[[ Material supplied, beginning ]]
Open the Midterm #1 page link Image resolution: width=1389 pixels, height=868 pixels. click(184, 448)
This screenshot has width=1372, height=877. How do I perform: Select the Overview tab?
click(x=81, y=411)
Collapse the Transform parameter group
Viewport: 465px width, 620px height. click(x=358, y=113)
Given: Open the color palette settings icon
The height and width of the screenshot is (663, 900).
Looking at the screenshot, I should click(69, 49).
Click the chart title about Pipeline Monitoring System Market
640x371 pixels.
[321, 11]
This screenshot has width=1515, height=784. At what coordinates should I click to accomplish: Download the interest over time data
[[ Material supplied, end ]]
» What the task asks:
Retype the entire listing without altering anything.

» Answer to this exercise:
Open the Midterm #1 page link Image resolution: width=1389 pixels, height=868 pixels. click(184, 448)
This screenshot has width=1372, height=877. How do I perform: Select the Overview tab?
click(x=81, y=411)
Collapse the Transform parameter group
Viewport: 465px width, 620px height. click(x=358, y=113)
Given: Open the color palette settings icon
The height and width of the screenshot is (663, 900).
Looking at the screenshot, I should click(69, 49).
Click the chart title about Pipeline Monitoring System Market
640x371 pixels.
[321, 11]
This screenshot has width=1515, height=784. At what coordinates should I click to accomplish: Download the interest over time data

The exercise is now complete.